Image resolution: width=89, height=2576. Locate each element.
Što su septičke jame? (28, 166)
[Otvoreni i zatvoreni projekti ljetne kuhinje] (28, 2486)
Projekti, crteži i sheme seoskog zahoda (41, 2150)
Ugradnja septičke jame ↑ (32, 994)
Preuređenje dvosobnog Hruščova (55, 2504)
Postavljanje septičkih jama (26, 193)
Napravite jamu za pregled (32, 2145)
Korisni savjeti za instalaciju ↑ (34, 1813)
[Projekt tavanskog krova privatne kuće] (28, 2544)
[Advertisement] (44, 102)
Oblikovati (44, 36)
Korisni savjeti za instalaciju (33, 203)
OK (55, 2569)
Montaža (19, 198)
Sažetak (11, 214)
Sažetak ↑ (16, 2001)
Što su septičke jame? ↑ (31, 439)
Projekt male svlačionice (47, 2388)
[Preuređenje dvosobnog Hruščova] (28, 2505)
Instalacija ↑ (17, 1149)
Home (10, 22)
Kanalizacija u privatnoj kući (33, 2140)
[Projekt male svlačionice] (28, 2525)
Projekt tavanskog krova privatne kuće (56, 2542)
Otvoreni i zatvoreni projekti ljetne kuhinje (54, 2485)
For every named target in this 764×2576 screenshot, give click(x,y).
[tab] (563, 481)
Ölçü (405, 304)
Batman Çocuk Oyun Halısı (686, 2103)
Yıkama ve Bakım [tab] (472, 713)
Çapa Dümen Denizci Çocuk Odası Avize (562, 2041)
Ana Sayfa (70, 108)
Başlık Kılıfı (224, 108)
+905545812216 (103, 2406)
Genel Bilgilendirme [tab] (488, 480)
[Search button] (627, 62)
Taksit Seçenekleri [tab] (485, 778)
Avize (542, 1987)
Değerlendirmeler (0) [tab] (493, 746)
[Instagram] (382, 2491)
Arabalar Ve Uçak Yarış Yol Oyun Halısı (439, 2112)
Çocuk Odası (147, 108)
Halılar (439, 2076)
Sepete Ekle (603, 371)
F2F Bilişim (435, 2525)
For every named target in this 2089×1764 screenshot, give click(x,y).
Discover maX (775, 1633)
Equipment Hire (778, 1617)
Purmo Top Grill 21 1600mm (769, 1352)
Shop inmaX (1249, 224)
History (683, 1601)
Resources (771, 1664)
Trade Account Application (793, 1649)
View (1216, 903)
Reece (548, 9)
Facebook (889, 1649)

______________________________

- [Your goal]: Render the whole set of entries again, exactly as given.

- [Solution to this exercise]:
Image resolution: width=89, height=2576. Locate each element.
Što su septičke jame? (28, 166)
[Otvoreni i zatvoreni projekti ljetne kuhinje] (28, 2486)
Projekti, crteži i sheme seoskog zahoda (41, 2150)
Ugradnja septičke jame ↑ (32, 994)
Preuređenje dvosobnog Hruščova (55, 2504)
Postavljanje septičkih jama (26, 193)
Napravite jamu za pregled (32, 2145)
Korisni savjeti za instalaciju ↑ (34, 1813)
[Projekt tavanskog krova privatne kuće] (28, 2544)
[Advertisement] (44, 102)
Oblikovati (44, 36)
Korisni savjeti za instalaciju (33, 203)
OK (55, 2569)
Montaža (19, 198)
Sažetak (11, 214)
Sažetak ↑ (16, 2001)
Što su septičke jame? ↑ (31, 439)
Projekt male svlačionice (47, 2388)
[Preuređenje dvosobnog Hruščova] (28, 2505)
Instalacija ↑ (17, 1149)
Home (10, 22)
Kanalizacija u privatnoj kući (33, 2140)
[Projekt male svlačionice] (28, 2525)
Projekt tavanskog krova privatne kuće (56, 2542)
Otvoreni i zatvoreni projekti ljetne kuhinje (54, 2485)
For every named target in this 764×2576 screenshot, give click(x,y).
[tab] (563, 481)
Ölçü (405, 304)
Batman Çocuk Oyun Halısı (686, 2103)
Yıkama ve Bakım [tab] (472, 713)
Çapa Dümen Denizci Çocuk Odası Avize (562, 2041)
Ana Sayfa (70, 108)
Başlık Kılıfı (224, 108)
+905545812216 (103, 2406)
Genel Bilgilendirme [tab] (488, 480)
[Search button] (627, 62)
Taksit Seçenekleri [tab] (485, 778)
Avize (542, 1987)
Değerlendirmeler (0) [tab] (493, 746)
[Instagram] (382, 2491)
Arabalar Ve Uçak Yarış Yol Oyun Halısı (439, 2112)
Çocuk Odası (147, 108)
Halılar (439, 2076)
Sepete Ekle (603, 371)
F2F Bilişim (435, 2525)
For every named target in this 2089×1764 screenshot, give click(x,y).
Discover maX (775, 1633)
Equipment Hire (778, 1617)
Purmo Top Grill 21 1600mm (769, 1352)
Shop inmaX (1249, 224)
History (683, 1601)
Resources (771, 1664)
Trade Account Application (793, 1649)
View (1216, 903)
Reece (548, 9)
Facebook (889, 1649)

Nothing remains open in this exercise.